Sweet Enemy just released their Hawai‘i collection and Honda said it is one of his favorite collections. It's a first for Honda because he never had a Hawai‘i inspired collection before.

"I went to Kamehameha. My grandma's hundred percent Hawai‘i," Honda shared. "A lot of support is from the state and as a brand, I should represent where I came from." 

Throughout the years, Honda made sure that Sweet Enemy always promoted positivity. It took him some time to figure out a slogan but he went with "Never Forget The Reason.”

And he never did. 

When Honda opened the Sweet Enemy store at Ohana Marketplace in September last year, he made sure that it was unique and different to pay tribute to his late grandmother. 

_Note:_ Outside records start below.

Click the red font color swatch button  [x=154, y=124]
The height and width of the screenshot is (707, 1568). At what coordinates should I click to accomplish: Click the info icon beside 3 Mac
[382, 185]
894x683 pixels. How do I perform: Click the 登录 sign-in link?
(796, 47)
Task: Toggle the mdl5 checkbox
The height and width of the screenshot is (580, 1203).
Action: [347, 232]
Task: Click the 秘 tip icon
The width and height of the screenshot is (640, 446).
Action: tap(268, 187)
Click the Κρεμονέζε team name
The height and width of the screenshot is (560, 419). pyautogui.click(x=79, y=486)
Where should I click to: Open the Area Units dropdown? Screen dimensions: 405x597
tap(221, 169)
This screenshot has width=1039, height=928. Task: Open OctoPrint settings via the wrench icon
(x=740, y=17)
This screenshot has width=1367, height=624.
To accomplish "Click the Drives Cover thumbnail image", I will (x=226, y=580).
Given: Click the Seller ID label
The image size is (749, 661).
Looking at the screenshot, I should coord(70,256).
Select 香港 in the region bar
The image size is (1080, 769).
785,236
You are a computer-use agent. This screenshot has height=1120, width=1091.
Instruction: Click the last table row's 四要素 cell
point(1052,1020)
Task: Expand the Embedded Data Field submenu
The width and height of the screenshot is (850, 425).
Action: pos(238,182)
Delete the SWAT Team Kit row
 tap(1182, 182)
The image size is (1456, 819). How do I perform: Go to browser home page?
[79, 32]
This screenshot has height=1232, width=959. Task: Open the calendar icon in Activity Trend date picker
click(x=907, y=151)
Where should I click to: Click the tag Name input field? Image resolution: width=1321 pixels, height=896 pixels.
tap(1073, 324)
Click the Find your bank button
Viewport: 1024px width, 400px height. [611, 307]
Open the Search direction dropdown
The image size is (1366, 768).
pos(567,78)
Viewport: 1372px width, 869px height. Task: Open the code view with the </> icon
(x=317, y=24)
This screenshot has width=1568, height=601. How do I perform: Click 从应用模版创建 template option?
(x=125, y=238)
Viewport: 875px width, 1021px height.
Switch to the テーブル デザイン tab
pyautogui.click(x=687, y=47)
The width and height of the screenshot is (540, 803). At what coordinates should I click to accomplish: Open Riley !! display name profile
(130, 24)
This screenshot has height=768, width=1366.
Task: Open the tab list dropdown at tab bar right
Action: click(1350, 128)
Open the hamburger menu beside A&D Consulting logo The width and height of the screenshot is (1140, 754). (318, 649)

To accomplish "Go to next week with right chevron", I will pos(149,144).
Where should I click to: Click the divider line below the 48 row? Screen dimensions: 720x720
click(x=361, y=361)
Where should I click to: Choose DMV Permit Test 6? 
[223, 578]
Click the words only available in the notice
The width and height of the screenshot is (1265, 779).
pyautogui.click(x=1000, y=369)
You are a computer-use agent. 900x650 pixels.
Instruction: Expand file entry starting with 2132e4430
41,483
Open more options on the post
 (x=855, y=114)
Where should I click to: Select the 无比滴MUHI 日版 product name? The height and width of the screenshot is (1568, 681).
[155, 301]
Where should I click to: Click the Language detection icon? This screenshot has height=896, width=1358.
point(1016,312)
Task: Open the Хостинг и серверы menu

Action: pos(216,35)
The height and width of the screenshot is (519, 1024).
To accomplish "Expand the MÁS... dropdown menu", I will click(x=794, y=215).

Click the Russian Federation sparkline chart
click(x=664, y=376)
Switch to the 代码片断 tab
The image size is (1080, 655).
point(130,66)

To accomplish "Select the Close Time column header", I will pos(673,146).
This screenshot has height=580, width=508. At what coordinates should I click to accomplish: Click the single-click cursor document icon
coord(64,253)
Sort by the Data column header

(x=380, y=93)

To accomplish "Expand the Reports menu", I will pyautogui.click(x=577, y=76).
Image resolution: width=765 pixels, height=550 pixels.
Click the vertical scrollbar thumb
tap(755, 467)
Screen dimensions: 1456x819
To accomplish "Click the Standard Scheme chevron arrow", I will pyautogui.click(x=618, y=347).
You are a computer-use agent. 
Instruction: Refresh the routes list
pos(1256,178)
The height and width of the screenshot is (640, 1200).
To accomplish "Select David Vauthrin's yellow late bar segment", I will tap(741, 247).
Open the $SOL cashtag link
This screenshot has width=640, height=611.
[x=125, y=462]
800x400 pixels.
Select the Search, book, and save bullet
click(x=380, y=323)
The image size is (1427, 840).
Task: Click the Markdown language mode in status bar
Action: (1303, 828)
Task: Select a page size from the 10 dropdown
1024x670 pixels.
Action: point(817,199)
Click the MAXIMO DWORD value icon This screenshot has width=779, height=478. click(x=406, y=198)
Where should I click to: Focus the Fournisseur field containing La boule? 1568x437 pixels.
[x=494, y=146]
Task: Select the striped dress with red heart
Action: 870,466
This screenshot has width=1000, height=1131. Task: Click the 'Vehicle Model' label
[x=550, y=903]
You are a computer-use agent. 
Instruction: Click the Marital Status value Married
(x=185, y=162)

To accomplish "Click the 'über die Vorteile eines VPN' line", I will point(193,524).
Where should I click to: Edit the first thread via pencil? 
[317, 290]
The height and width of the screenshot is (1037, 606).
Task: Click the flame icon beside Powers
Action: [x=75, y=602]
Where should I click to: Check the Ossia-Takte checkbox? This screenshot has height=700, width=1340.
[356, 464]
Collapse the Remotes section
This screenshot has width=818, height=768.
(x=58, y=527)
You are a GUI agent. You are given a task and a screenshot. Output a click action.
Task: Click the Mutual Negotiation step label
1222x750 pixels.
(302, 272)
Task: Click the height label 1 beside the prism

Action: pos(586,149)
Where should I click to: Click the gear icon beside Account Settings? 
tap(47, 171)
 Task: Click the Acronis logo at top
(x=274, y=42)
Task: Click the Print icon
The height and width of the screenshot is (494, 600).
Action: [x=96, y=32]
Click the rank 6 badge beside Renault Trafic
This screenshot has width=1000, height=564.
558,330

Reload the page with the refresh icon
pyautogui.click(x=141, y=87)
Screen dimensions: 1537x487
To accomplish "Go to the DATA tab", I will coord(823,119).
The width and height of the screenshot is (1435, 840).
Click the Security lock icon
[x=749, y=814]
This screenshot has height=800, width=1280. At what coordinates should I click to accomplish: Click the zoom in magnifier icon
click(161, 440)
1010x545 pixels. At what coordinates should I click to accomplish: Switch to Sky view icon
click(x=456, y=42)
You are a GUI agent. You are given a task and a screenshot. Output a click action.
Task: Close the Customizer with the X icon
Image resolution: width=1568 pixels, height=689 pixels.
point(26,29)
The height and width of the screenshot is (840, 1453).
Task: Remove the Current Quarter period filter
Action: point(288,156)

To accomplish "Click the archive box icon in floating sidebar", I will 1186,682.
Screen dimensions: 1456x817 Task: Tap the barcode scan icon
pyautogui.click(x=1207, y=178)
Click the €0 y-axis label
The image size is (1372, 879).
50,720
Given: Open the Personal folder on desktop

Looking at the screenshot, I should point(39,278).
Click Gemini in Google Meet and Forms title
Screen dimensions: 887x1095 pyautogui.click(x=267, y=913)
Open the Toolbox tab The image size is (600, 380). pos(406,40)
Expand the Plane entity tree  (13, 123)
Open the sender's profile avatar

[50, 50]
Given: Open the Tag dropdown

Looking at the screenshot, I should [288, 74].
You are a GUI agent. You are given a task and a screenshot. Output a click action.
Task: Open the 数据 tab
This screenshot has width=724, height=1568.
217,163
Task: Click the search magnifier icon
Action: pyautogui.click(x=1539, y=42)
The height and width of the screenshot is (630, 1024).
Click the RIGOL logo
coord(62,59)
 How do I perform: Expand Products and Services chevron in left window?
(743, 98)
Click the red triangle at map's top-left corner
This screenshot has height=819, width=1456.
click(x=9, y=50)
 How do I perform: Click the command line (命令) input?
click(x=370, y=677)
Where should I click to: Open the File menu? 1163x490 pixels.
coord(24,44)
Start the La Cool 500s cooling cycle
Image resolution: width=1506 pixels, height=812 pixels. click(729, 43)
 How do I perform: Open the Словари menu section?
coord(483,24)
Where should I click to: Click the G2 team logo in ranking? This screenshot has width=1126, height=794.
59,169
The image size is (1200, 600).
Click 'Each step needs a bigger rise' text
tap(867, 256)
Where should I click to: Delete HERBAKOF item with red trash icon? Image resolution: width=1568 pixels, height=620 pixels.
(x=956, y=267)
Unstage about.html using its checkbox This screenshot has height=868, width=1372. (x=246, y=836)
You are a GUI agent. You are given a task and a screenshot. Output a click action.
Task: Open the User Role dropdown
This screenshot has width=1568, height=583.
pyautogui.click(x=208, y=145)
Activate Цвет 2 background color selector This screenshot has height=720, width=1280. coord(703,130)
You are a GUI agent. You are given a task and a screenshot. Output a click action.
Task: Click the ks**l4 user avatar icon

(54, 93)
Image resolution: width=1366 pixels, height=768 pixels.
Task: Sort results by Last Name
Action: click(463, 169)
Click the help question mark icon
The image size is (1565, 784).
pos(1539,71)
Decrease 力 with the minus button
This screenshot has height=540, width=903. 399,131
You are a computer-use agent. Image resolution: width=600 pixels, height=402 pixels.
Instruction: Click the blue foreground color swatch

"She likes to garden a lot at my house and her house. She loved to do that," Honda shared. "Her name being Rose, I thought it would be perfect to make it look like a forest and garden, to package [my merchandise] like flowers [to] be different, you know."

Sweet Enemy constantly puts out new designs and collections for everyone to wear. But in 2015, graduating student Honda had to take a break from Sweet Enemy to focus on his internship, job and occasionally helping out his father. Honda said the brand was constantly on his mind, thinking of new ideas and designs.

With the support of his family, friends and customers, Honda got back up and continued Sweet Enemy.

Jason Muraoka, one of Honda’s best friends, saw him build Sweet Enemy from the ground up. Muraoka thought it was a very cool experience to see how Honda revolved the store concept around his brand logo.

“To watch him go from selling a small batch of shirts to friends out of the back of his car to being able to take trips to the mainland to do product sourcing and paying rent at his own storefront is a huge accomplishment and testament to the commitment and hard work he has put into his vision," Muraoka said.

According to former UH football quarterback Ikaika Woolsey, Honda constantly puts out new collections that people can resonate with.

“I’m super proud of Drew especially how far he’s come with his brand and I definitely seeing him to continually grow it in the future,” Woolsey said.

In 2017, Honda started The Tie Dye Project to give back to the community. With the help of his family and friends, they raised $1,000 for food, shampoos, towels and shirts to give out to homeless people in downtown Honolulu. 

“There’s like a lot of things and goals that I kinda wanna do in life and giving back is one of the big things,” Honda shared. “Just using this to inspire through streetwear and all that stuff.”

In the future, Honda hopes to open his own Sweet Enemy storefront with a forest garden themed vintage thrift goods section inside. He also hopes to do more tie-dye events in the future.

"My goal is to do more of that this year and upcoming," Honda said. "And to be able to just grow as a person and a brand."